Dear Tom Hanks: What in the hell were you talking about? I didn't know you even knew Warren Beatty, much less were so buddy-buddy that you could present him with the Cecil B DeMille Award. Yes, your speech had some high points and you took some risks. Ballsy risks. And by balls I mean "artistic vision." Obviously Rita wasn't there to keep you in line. You know who might have been a more appropriate person to do this tribute. Warren Beatty's sister. She's an actress too, you know. I think her name is, oh what is it? Oh yeah, I remember. It's SHIRLEY MACLAINE. Where the hell was she? She would have kept all those boys in line, for sure. Would have ripped those sunglasses right off of Nicholson's face and told him to "Grow up, that's your daughter up there!" Come on, people!

OK, I have to talk about the clothes. While some people have recovered nicely from previous awards fashion debacles (well played, Naomi Watts, you're almost there! don't give up, keep taking tips from Nicole), some people continue to leave me baffled as to why they are considered fashion icons (Sienna Miller, I'm sorry, I just don't get it and I don't know if I ever will. I will say this: that dress, though not my fave, is probably the best thing I have ever seen you in. Ever). And then, of course, you have the people who are consistently wonderful and make you happy to see them. May I present Exhibits Armani, Blass and Dior: Jada Pinkett Smith in a perfect coral Armani, Rachel Weisz in gorgeous red Bill Blass and Slammin Salma Hayek in a white Dior. (you can go to style.com for photos of all of these beauties). And of course, J-Lo shows up wearing all of her own jewelry and fox fur fake eyelashes and channeling Liz Taylor, right down to the adoring husband. And Renee Zellweger is all perfect, if not a wee bit pinched. I would love to see that dress she was wearing on Julianne Moore. Her coloring is perfect for that type of thing. And Hilary Swank and Reese Witherspoon show up with their brave Oscar-winning divorcee faces on to show how strong they are in the face of adversity. They both looked great, in spite of their struggles.

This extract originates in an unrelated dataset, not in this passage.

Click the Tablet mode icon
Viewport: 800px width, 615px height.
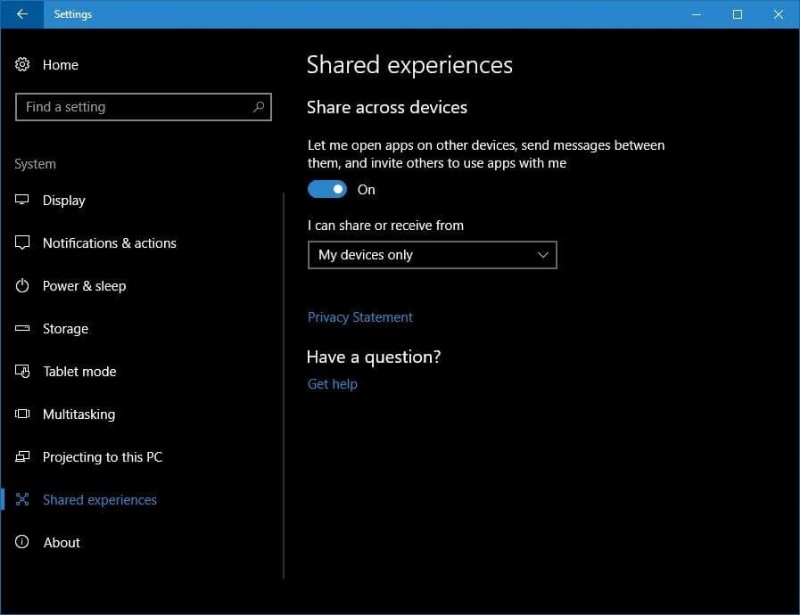coord(22,371)
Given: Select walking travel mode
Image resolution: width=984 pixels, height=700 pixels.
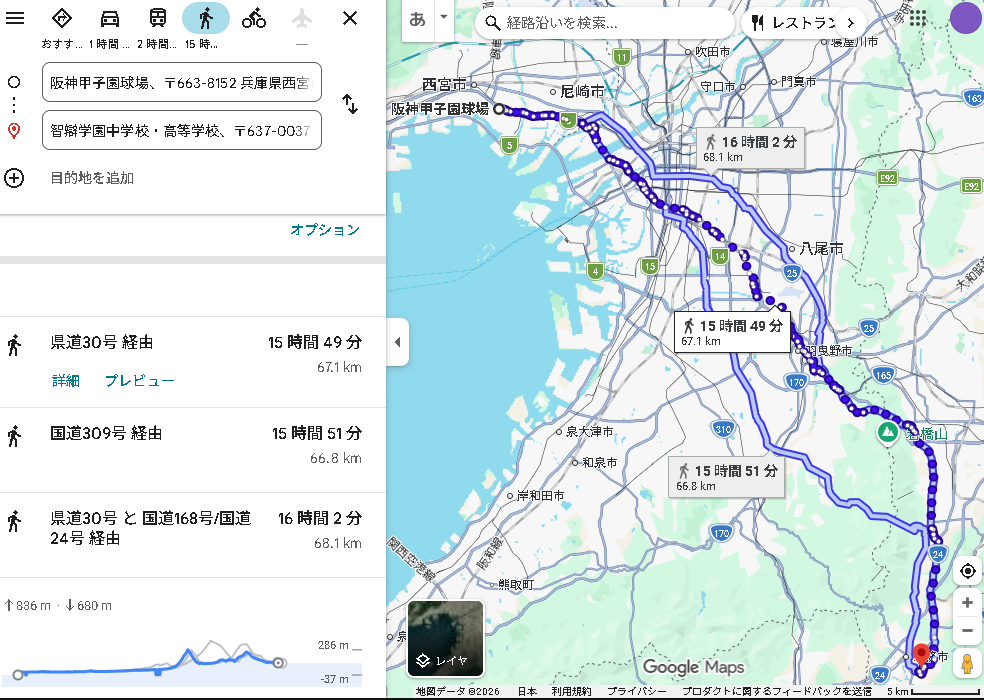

I have to say that one always hopes, if not for a Bjork swan-dress moment, then at least for a little bit of Cher out there. Everyone can't look perfect, right? That would be boring as hell. Well, I thought it was bad enough that Charlie Sheen was wearing the most ill-fitting jacket I had ever seen and that Philip Seymour Hoffman was incredibly rumpled and that Clint Eastwood was wearing a funky goldish tiny bow tie (Clint and I have an unspoken pact: He shows up to win awards wearing ties I hate and I stay home and watch him win in those ties I hate. Very simple). And even Beyonce's Mackie-esque gown could be reasoned out one of two ways: either her mother made that dress for her and forced her to wear it using mother's guilt or she's taking the Miss Diana Ross thing too far. But no, someone I like had to show up looking like hell. Someone I like had to make me say, out loud to my television, "Ooooooh Noooo!" Not only is this someone I like, someone who's Golden Globe winning show I thoroughly enjoy, this is someone I've seen in person, from not too great a distance. Someone who is, for her age, hell for any age, absolutely stunning and can pull off almost any outfit. Almost. So I ask you this: Why Vanessa? Why? When Tim Allen was on stage with her (by the way, why was he there...oh right, Santa Clause 3), he gave her the up and down and said, "Man if looks were a minute, you'd be a loooong day." Yes, Tim, a very long day indeed.